Write the entries out exactly, with the final line being the one containing "You are a computer-use agent. 952x600 pixels.".

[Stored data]
[Start of Attachment]

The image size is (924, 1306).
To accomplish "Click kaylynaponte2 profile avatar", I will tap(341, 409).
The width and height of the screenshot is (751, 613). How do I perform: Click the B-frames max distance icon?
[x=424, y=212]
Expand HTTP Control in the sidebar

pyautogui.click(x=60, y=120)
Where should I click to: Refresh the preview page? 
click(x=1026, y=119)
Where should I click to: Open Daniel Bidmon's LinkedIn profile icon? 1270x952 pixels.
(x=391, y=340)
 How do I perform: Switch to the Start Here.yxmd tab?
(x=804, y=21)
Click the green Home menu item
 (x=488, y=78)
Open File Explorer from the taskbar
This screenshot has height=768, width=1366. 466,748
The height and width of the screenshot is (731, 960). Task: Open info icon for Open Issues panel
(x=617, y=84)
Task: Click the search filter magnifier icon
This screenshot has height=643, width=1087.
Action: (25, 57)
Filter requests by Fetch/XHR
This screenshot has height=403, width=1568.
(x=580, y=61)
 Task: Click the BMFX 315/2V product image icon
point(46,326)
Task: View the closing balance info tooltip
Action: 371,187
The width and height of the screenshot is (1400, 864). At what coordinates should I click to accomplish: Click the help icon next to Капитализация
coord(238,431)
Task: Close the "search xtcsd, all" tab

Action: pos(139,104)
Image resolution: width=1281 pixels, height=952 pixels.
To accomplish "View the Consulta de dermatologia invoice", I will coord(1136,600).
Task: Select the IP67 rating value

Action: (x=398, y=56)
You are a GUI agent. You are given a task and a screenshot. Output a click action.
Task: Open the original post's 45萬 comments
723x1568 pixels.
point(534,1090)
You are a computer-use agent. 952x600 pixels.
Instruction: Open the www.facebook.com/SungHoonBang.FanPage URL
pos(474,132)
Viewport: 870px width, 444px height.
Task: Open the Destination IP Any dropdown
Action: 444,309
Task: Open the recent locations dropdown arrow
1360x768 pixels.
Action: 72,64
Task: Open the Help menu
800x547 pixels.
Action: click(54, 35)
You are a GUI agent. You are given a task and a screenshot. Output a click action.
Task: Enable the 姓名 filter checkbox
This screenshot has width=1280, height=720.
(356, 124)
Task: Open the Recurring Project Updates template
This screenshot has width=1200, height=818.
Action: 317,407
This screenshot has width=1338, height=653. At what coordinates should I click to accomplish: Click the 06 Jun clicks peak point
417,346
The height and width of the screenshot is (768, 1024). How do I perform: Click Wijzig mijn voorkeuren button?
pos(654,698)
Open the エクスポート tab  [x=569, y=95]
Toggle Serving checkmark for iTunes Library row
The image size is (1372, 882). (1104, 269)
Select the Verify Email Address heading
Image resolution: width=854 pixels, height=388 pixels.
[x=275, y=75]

[End of Attachment]

PROBLEM SOLUTION ▸
The image size is (924, 1306).
To accomplish "Click kaylynaponte2 profile avatar", I will tap(341, 409).
The width and height of the screenshot is (751, 613). How do I perform: Click the B-frames max distance icon?
[x=424, y=212]
Expand HTTP Control in the sidebar

pyautogui.click(x=60, y=120)
Where should I click to: Refresh the preview page? 
click(x=1026, y=119)
Where should I click to: Open Daniel Bidmon's LinkedIn profile icon? 1270x952 pixels.
(x=391, y=340)
 How do I perform: Switch to the Start Here.yxmd tab?
(x=804, y=21)
Click the green Home menu item
 (x=488, y=78)
Open File Explorer from the taskbar
This screenshot has height=768, width=1366. 466,748
The height and width of the screenshot is (731, 960). Task: Open info icon for Open Issues panel
(x=617, y=84)
Task: Click the search filter magnifier icon
This screenshot has height=643, width=1087.
Action: (25, 57)
Filter requests by Fetch/XHR
This screenshot has height=403, width=1568.
(x=580, y=61)
 Task: Click the BMFX 315/2V product image icon
point(46,326)
Task: View the closing balance info tooltip
Action: 371,187
The width and height of the screenshot is (1400, 864). At what coordinates should I click to accomplish: Click the help icon next to Капитализация
coord(238,431)
Task: Close the "search xtcsd, all" tab

Action: pos(139,104)
Image resolution: width=1281 pixels, height=952 pixels.
To accomplish "View the Consulta de dermatologia invoice", I will coord(1136,600).
Task: Select the IP67 rating value

Action: (x=398, y=56)
You are a GUI agent. You are given a task and a screenshot. Output a click action.
Task: Open the original post's 45萬 comments
723x1568 pixels.
point(534,1090)
You are a computer-use agent. 952x600 pixels.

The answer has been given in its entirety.